- [Work required]:
Can you return the data from the line with "185) in the screenshot?" up to and including the line with "center [535, 185].", copied verbatim and with nothing else?
-- START OF Dataset records --
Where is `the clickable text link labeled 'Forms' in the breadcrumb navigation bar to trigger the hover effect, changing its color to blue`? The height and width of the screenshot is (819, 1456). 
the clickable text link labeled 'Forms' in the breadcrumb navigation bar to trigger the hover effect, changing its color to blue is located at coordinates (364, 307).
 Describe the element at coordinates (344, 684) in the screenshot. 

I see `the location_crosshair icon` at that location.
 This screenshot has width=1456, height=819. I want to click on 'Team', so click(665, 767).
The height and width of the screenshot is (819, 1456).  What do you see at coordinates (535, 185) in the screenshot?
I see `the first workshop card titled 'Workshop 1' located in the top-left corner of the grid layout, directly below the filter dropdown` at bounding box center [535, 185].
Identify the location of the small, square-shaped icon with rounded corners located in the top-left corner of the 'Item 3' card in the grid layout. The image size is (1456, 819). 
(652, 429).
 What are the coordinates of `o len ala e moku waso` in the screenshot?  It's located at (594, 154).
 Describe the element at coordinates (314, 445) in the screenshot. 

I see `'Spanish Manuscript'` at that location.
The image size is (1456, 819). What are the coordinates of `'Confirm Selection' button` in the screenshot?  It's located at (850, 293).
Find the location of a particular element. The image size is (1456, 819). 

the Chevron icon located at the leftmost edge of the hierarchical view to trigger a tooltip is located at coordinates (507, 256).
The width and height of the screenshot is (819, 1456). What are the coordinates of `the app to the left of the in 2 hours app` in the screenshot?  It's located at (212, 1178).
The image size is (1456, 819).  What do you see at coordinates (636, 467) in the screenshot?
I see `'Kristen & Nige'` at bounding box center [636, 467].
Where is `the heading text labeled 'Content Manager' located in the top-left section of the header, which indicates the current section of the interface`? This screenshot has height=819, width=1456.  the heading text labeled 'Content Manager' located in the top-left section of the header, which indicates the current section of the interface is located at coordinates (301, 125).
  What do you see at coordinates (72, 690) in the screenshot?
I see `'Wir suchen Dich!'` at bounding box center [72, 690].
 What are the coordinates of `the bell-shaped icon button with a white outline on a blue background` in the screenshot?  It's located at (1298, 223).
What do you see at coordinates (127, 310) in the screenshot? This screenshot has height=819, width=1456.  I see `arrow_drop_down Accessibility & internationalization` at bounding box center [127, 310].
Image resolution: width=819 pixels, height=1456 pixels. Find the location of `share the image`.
-- END OF Dataset records --
- [Solution to this exercise]:
The height and width of the screenshot is (819, 1456).  What do you see at coordinates (535, 185) in the screenshot?
I see `the first workshop card titled 'Workshop 1' located in the top-left corner of the grid layout, directly below the filter dropdown` at bounding box center [535, 185].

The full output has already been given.